Sacerdote found that for some behaviors, such as major choice, roommates didn’t affect each other. But for one trait in particular, GPA, they had a lot in common. He attributed this finding to a simple idea: students’ study habits are heavily influenced by their peers.
It’s important that you recognize this reality, because these peer influences shape more than you might imagine about your own habits. Like a pair of behavioral blinders, carefully slipped into place without you noticing, peer influence may have prevented you from seeing a variety of radical strategies that could greatly simplify your student life.
In this post, I want to describe one such strategy…
The Definitive Guide to Acing Your Schedule
Studying for a class starts out as a crap-shoot. Until your first exam (and, more importantly, your first post-exam post-mortem) you have to take a random stab on how best to prepare.
Or do you?
One of the “laws” that emerges from peer-influenced study habit formation is that you must attack each course by yourself. Sure, you can bitch with other students in the same class, and maybe perform the occasional group study session, but in the end, it’s you alone battling the mysterious forces of your professor and his capricious whims.
Here’s the thing, it doesn’t have to be this way. Consider the following simple strategy for improving your performance in given course:
- Setup a separate chat with your professor, your TA, and a student who took the same course in a previous semester.
- In each chat session, ask the same question:
If you were to write an advice guide about doing incredibly well in this class, what would the chapters be?

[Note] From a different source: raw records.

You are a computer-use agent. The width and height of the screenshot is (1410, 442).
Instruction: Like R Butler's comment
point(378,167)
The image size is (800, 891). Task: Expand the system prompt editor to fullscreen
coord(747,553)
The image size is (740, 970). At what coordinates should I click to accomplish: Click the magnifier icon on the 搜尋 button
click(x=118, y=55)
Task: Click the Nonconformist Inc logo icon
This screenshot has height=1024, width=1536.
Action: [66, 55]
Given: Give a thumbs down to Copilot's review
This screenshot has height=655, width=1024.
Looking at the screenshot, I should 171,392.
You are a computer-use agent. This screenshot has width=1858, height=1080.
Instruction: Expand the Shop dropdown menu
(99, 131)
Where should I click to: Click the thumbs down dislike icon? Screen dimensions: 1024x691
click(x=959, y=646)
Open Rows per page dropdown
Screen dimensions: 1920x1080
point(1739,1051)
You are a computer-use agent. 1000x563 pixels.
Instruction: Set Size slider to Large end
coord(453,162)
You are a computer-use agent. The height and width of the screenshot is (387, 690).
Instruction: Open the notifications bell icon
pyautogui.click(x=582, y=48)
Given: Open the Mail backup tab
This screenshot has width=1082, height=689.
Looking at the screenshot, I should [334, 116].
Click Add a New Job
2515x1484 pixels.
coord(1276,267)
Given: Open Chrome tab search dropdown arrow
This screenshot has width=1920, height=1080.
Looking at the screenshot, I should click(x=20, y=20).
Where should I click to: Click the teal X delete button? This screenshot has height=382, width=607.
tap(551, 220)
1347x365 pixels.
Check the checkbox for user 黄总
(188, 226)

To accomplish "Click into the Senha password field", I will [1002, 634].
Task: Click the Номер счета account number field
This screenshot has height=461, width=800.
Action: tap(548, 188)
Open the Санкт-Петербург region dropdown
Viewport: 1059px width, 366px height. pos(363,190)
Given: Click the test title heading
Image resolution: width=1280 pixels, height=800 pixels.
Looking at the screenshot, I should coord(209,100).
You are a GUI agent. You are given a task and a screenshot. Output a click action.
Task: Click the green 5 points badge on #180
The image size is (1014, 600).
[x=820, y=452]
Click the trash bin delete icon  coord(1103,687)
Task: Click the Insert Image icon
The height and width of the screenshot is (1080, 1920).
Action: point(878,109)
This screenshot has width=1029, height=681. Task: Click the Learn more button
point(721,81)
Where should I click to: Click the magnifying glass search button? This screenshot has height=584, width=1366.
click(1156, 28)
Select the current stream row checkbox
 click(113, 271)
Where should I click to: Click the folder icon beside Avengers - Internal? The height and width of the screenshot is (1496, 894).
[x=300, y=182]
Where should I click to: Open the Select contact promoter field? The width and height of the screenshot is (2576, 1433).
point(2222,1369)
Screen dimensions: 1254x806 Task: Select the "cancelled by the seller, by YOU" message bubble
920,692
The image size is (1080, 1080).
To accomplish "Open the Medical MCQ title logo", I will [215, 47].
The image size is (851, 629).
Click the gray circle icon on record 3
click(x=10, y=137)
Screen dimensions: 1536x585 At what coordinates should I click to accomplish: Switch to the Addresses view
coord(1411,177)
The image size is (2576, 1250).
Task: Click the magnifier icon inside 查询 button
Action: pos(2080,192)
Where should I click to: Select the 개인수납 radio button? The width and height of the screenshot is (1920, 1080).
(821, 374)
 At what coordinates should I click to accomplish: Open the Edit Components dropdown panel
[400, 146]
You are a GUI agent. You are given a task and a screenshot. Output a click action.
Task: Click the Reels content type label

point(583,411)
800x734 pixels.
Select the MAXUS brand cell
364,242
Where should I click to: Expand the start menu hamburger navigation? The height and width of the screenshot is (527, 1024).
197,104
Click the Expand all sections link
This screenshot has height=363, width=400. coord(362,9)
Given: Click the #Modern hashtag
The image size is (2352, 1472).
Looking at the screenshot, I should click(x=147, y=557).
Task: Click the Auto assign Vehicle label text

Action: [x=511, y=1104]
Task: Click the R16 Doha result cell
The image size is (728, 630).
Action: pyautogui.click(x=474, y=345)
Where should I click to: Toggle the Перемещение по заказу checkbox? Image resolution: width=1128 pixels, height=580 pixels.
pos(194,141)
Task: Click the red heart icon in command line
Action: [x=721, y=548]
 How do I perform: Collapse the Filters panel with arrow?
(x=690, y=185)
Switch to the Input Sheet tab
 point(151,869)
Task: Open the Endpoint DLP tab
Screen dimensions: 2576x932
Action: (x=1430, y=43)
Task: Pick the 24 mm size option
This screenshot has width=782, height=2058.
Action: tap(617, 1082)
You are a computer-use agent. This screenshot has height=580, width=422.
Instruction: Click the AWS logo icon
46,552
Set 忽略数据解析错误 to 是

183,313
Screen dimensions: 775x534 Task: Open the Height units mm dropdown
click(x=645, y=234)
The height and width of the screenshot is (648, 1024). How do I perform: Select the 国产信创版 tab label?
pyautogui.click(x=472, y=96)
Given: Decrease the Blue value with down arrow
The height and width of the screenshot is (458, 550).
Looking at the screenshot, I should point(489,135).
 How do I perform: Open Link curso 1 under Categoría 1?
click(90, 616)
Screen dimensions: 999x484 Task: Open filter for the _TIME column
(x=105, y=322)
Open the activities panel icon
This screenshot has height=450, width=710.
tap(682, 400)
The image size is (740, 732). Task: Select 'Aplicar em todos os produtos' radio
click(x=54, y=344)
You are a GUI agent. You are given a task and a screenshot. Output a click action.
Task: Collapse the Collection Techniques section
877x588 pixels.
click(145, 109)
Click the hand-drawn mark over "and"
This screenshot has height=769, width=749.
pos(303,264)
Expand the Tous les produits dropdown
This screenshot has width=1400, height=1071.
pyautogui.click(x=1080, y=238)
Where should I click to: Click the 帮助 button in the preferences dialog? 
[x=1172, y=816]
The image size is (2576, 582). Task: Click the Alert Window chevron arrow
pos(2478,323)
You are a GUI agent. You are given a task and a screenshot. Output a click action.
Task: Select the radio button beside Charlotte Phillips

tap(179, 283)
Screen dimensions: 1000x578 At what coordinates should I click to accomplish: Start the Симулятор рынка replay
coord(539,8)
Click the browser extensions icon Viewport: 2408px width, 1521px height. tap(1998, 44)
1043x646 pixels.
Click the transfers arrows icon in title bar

It takes around an hour to complete this exercise. But it’s results are near magical. Gone is the guesswork about notetaking, reading, and how best to review. In its place is specific advice that is tuned to the specific challenge you face. You’d have to be a real slacker not to do well with this treasure map in hand.
Yet almost no student does this…
With this in mind, I hope the advice in this post serves two purposes. First, it’s a great way to do better as a student; so try it. Second, and perhaps more important, it can act as a gateway that helps you move beyond the blinders of peer influence, and start seeking your own approach to mastering the college experience.
The most effective strategies for improving your student life are often also the simplest. You just need the ability to see them.